La Oficina Nacional de Estadística ha revelado por primera vez el índice general de calidad de vida de Corea del Sur, indicador que empezó a calcular para complementar otros datos macroeconómicos, como el producto interior bruto.
Así, en 2015, el índice general de calidad de vida de los surcoreanos marcó 111,8 puntos, nivel que supone un ascenso del 11,8% respecto a hace una década. Sin embargo, esta mejora no llega ni a la mitad del PIB per cápita, que durante ese mismo periodo aumentó un 28,6%, lo que significa que el crecimiento económico no siempre garantiza una mejora de los estándares de vida.

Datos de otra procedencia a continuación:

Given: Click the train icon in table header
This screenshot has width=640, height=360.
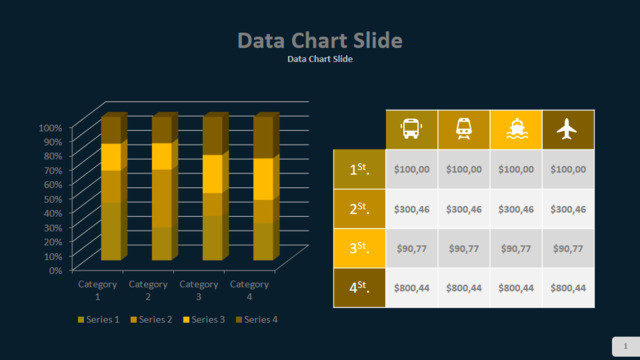Looking at the screenshot, I should coord(464,129).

En particular, la Oficina Nacional de Estadística advirtió que la calidad de la vida familiar y comunitaria retrocedió respecto a hace 10 años, debido al aumento de hogares monoparentales y de ancianos que viven solos, y también de la tasa de suicidio. La mejora también fue mínima en cuanto a empleo y nivel salarial.
En cambio, la calidad de educación y los estándades de seguridad pública mejoró relativamente, aunque persisten tanto los altos gastos en educación privada, como la inseguridad que sienten los ciudadanos, sobre todo desde la tragedia del ferri Sewol.